Acclimatization to altitude comes as a huge barrier to flatlanders hunting, and we flew out two days early to spend a couple of nights at altitude. Where before I announced I would never spend the first night in camp over 10,000 feet, I compromised this time. We spent three nights at 8500 feet and then pitched our tents at 11,500.
I felt every foot of that altitude more than I felt every year of my age, 24 more than any of my companions.
Knowing the physiology helps understand the process of getting used to low oxygen, but it does not speed the process. By this time we’ve all learned the importance of maintaining good hydration. And we’ve all come to a phase in our careers where we can afford good gear.
Along the way I took care of one person with a sprained ankle, another with posterior tibial tendonitis. I gave good advice to a person who drinks more than he should.
While the younger guys ran around canyons and rim rock, I spent most of my days pretending to hunt and being alone with my thoughts. I would put the cap on the muzzle loader and walk 300 yards along the edge of the glacial lake to a spot overlooking an elk wallow. With spires of fractured granite towering a thousand feet over me, I watched the tortured landscape and thought about my upcoming career move.
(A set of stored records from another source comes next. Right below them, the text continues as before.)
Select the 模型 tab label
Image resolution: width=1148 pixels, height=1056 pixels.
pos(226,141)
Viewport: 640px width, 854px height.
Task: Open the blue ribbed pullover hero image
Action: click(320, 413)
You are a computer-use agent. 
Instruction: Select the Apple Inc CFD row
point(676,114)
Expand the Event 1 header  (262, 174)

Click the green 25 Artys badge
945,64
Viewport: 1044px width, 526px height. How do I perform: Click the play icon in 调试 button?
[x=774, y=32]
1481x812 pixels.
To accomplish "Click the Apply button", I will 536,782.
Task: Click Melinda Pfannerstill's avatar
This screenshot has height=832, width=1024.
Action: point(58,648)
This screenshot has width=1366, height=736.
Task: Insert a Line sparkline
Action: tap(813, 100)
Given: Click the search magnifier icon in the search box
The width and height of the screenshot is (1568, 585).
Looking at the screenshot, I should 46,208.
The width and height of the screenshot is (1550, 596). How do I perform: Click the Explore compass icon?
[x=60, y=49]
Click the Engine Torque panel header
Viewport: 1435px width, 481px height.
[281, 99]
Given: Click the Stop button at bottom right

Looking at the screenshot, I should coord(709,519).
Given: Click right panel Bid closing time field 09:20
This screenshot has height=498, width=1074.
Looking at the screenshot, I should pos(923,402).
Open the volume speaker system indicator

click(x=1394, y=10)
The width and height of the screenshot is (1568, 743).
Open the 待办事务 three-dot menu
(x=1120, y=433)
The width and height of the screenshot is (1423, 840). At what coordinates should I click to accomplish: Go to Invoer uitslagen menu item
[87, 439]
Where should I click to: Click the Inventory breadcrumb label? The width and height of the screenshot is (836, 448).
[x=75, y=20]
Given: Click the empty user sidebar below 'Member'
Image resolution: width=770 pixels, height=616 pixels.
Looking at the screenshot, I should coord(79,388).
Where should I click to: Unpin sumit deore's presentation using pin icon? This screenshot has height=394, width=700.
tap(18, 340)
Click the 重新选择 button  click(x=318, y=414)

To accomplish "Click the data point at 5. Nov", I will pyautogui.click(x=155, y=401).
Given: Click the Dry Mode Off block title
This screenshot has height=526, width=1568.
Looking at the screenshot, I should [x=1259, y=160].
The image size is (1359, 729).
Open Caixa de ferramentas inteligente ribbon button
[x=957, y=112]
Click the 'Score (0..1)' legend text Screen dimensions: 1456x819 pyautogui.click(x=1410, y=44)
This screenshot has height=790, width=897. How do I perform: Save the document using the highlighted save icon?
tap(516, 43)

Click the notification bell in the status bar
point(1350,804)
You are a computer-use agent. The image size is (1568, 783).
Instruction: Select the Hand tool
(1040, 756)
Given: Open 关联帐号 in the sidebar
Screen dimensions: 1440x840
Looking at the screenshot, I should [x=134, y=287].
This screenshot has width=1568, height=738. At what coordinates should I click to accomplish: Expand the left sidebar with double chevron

My job brings me much satisfaction. I speak a lot of Spanish and I get to do a lot of pediatrics. I work under top-notch management with great coworkers and outstanding colleagues.
But I cannot abide an electronic medical record system that parasitizes 2 hours a day in gratuitous delays.
The more I thought the better I liked my decision.
After the 7 mile walk out (at 12000 feet), the first shower in a week, the celebratory meal at the swank restaurant, and a night in a bed, we sat in the airport in Durango and struck up a conversation with another Iowan.
He walked from Denver to Durango along the Colorado Trail.
I didn’t ask what he thought about during those 5 weeks, but we talked about wildlife. And after a little bit I asked what day he started walking; I added 21 days to that and said, “On September 6 you had the start of a health problem. What was it?”
I explained the three week rule, the summation of microtraumas accumulated in the course of accommodating to a new level of fitness.
And I thought about how I’ll have to watch out for the 21st day after I leave my job.